What stings even more is the blatant double standard. When Mexican soldiers wander across our border armed to the teeth, they’re processed and sent back. But an American civilian with a legally owned pistol? Automatic prison time. Mexico doesn’t play around with firearms, and stories like this make it painfully clear that even a single bullet can cost you your freedom. Anyone living or traveling near the border needs to take this seriously.

From Bearing Arms:

The family of a 23-year-old Texas man is pleading for help from officials to spring him from the Mexican prison where he’s spent the last nine months on weapons charges.

According to April Thomas, she was on the phone with her son Caden Hawkins on March 2 as we was trying to drive home after a work assignment near the U.S. – Mexico border. Hawkins apparently got lost and ended up south of the border, which Thomas only realized when she heard the sound of men speaking Spanish coming through the receiver.

Hawkins filmed on his phone at the border crossing moments before he was handcuffed.

His family said they have since learned he was detained because he had a pistol and bullets in his possession when he arrived at the crossing. They said he had a license to carry the gun.

“This was something that, ‘Oh hey I messed up and get a ticket’, not a year in state prison in a different country,” Hawkins said during a phone call with his family.

Thomas said the situation has been devastating for the family.

“Please give me my baby back, he does not deserve this. My son is not a criminal; this was an honest accident,” Thomas said.

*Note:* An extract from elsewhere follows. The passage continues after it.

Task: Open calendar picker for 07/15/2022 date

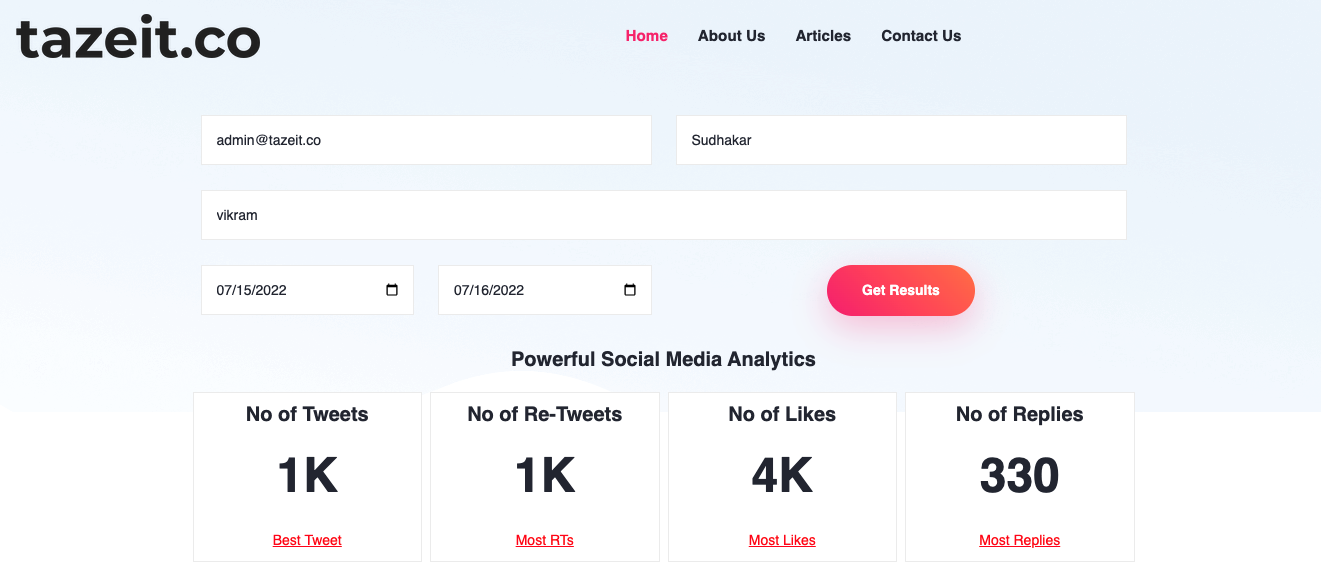Action: pyautogui.click(x=392, y=290)
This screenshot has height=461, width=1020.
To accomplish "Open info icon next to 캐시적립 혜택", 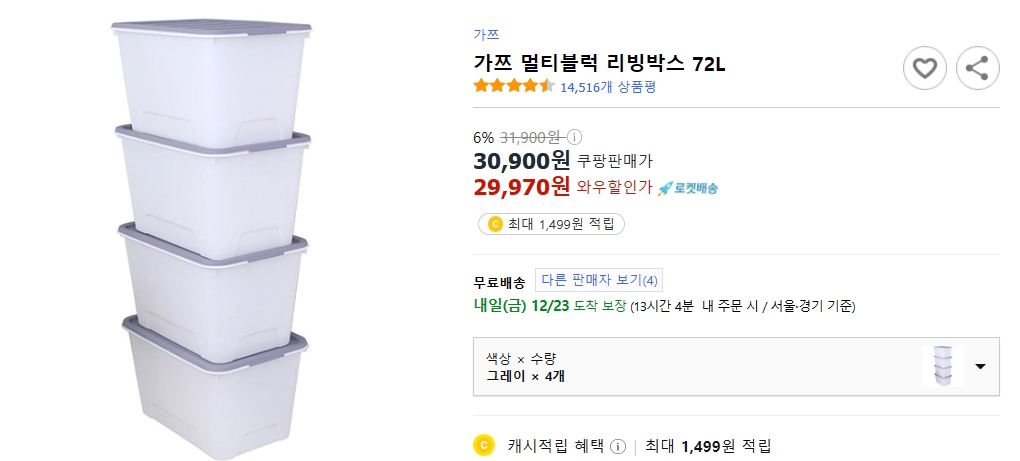I will point(618,446).
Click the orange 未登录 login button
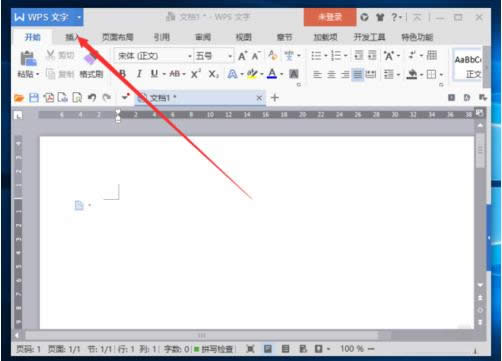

We’ve seen similar mistakes on the other side of the border, including an incident back in July when more than a dozen Mexican soldiers crossed the border and were discovered by two U.S. citizens who were looking for illegal immigrants who might have gotten lost in the deserts of southern New Mexico.

In that case the soldiers high-tailed it back to the border on their own, but in 2021 14 Mexican soldiers were briefly detained in El Paso, Texas, after they too inadvertently crossed the border. Instead of being prosecuted for illegally possessing guns they were processed by U.S. Customs and Border Protection and then returned to Mexico.

The same thing arguably should have happened with Hawkins. Granted, given his civilian status, I can somewhat understand police detaining him for a brief period of time, but once it became clear that this was a simple mistake it would have been easy enough to send him back across the border, even if they kept ahold of his gun and ammo.